Lessons from Irish-Catholics
We’ve seen this tragedy-and-triumph saga many times before in American history. Notably, the mid-19th century struggle of Irish-Catholics to be fully accepted as Americans should give today’s Muslims hope that their efforts to weather the storms of controversy and mistrust will bear fruit.
My great, great grandfather, Michael O’Hanson, fled the impending potato famine of Ireland and arrived in America in the early 1840s with his bride, Bridget. They headed for Philadelphia, the city of brotherly love, and a mecca for Irish-Catholic immigrants then.
They didn’t get a warm welcome to America, and instead found themselves smack in the middle of the Nativist anti-Irish-Catholic riots of 1844, which left scores of people dead and two beautiful Catholic churches destroyed. The riots were prompted by false rumors that the Irish-Catholics wanted the Bible removed from public schools to ensure Protestant doctrine would not be taught to their children.
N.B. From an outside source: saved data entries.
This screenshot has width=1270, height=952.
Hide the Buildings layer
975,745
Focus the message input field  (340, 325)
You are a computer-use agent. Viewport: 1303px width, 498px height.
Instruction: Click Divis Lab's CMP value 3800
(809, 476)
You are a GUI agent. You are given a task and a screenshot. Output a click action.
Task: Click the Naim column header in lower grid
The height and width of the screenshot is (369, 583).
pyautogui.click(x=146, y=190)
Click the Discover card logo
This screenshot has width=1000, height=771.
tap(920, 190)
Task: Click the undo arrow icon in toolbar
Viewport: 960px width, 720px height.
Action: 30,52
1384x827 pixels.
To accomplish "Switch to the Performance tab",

Ordinary Americans were appalled by the viciousness of the attacks, and their good sense prevailed. It eventually led to the famous consolidation of the city in 1854. But Irish-Catholics had still not arrived, and my great grandfather, Michael Hanson Jr., dropped the “O” from his Gaelic name and blended into Philadelphia society, going into partnership with the enlightened Jewish newspaper giant, Paul Block. And while he practiced his Catholicism openly, he hid his Irish ancestry even from his own children, to spare them the perceived shame of being Irish in upper class society.
In many ways, Muslims are the new Irish. While they are spared the blatant bigotry of job ads that caution, “No Muslims need apply,” Muslims often feel the chill of their reception during job interviews, especially women wearing a scarf, or men with a beard and skullcap.
But the Irish narrative is also one of good cheer for the Muslims. They aren’t called “the fighting Irish” for nothing. The Irish pressed on. Slowly, they built some of the finest schools and colleges in our nation, as well as churches and charitable hospitals. They were hardworking and industrious, and their natural genius flourished in the opportunities afforded them in a free and open society.
As an Irish-Catholic, John Kennedy, challenged the sensibility of many Americans and their fear of a “papist” in office. Thanks to Kennedy’s passionate appeal to reason, sense prevailed, and most Americans overcame that prejudice. Now, Americans across the religious spectrum cheer Notre Dame football games, and St. Patrick’s Day is celebrated by many Americans, Irish or not.
The American promise
In that same tradition, American Muslims today are challenging America to live up to its promise once again. Is this still the land of the free? Is this indeed the place that Thomas Jefferson said should be safe for “the Jew and the Gentile, the Christian and Mohammedan, the Hindoo and Infidel of every denomination”?
Whatever one thinks of the wisdom of building a mosque near ground zero, this controversy now affords us an immense opportunity to examine who we are as a people. It provides us with the opportunity to get back to our foundational ideals, which have always stood as a beacon for the rest of the world. We are one people of many creeds and colors, united by a set of philosophical commitments, the greatest of which are the freedom of speech and religion. These two principles, embodied in the First Amendment, are at loggerheads today near ground zero.
May the conflict be civil, and may it let sense prevail.
[Editor's note: The original version of this story misstated the opening of Zaytuna College.]